Beginning with the line below that contains "How do I perform: Click" and ending with the line that contains "This screenshot has width=540, height=405.", retype every line exactly. Pictures are not copied.
[RECORDS SHOWN]
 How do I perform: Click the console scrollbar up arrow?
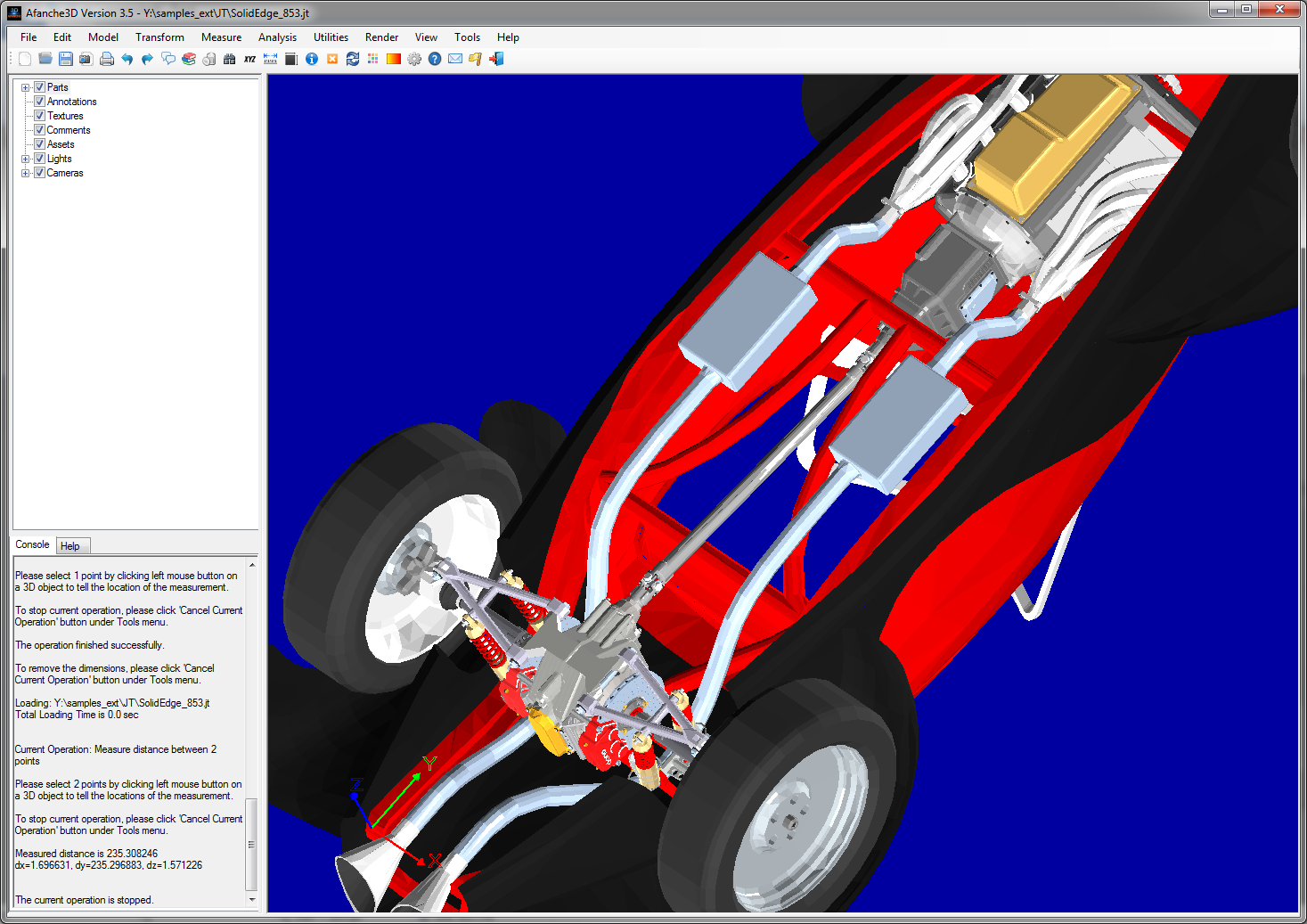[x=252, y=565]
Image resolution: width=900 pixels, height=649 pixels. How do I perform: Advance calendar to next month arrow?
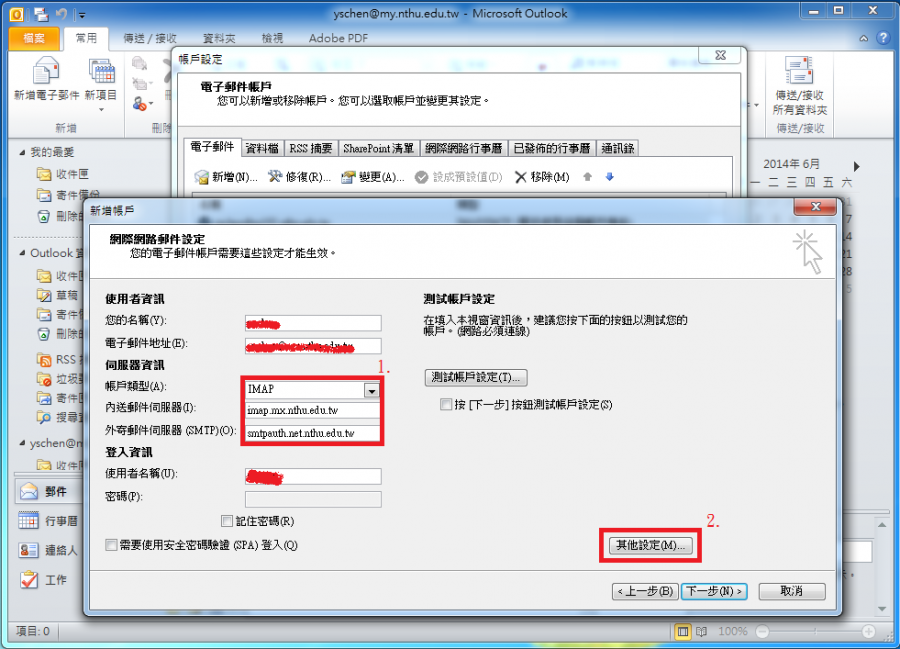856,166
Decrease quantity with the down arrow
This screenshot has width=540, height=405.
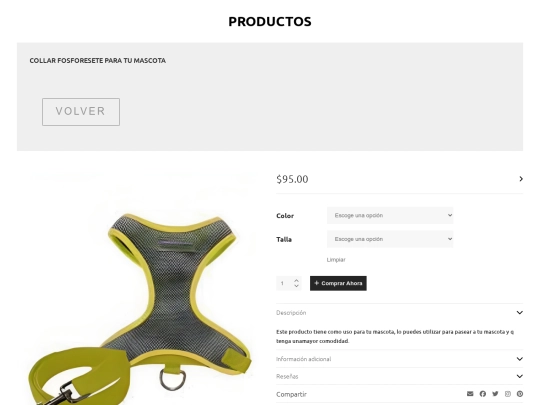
[/RECORDS SHOWN]
[RECORDS SHOWN]
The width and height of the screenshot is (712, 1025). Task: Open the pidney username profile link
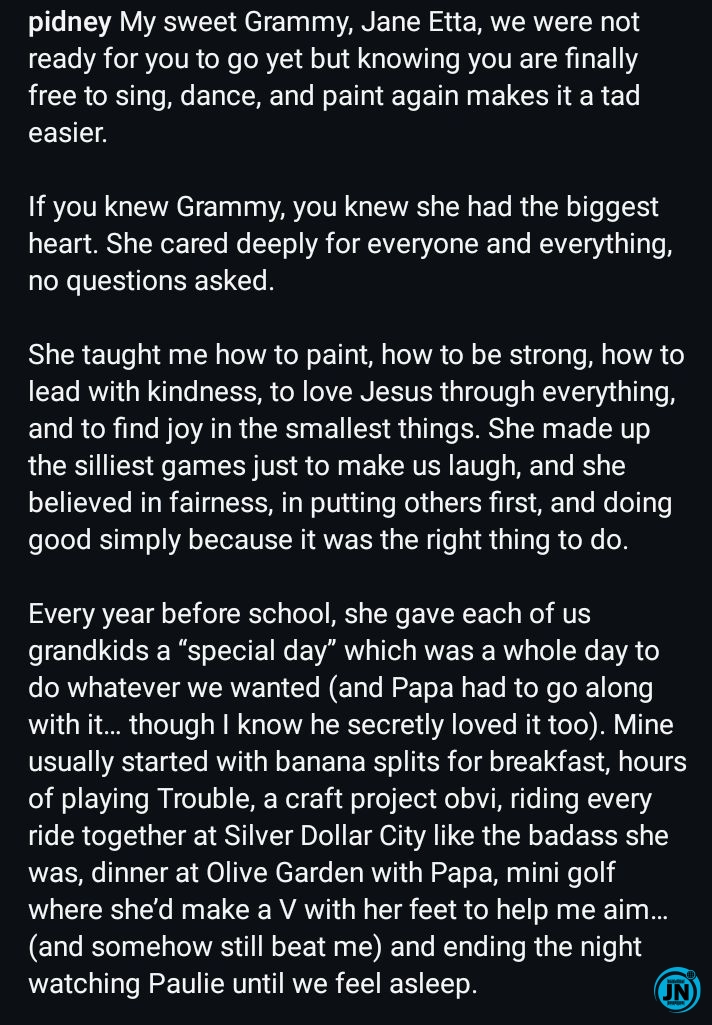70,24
[/RECORDS SHOWN]
[RECORDS SHOWN]
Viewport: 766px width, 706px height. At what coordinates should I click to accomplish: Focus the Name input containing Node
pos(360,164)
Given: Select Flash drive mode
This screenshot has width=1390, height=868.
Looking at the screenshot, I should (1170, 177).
[/RECORDS SHOWN]
§ **RESULT BELOW**
 How do I perform: Click the console scrollbar up arrow?
[x=252, y=565]
Image resolution: width=900 pixels, height=649 pixels. How do I perform: Advance calendar to next month arrow?
856,166
Decrease quantity with the down arrow
This screenshot has width=540, height=405.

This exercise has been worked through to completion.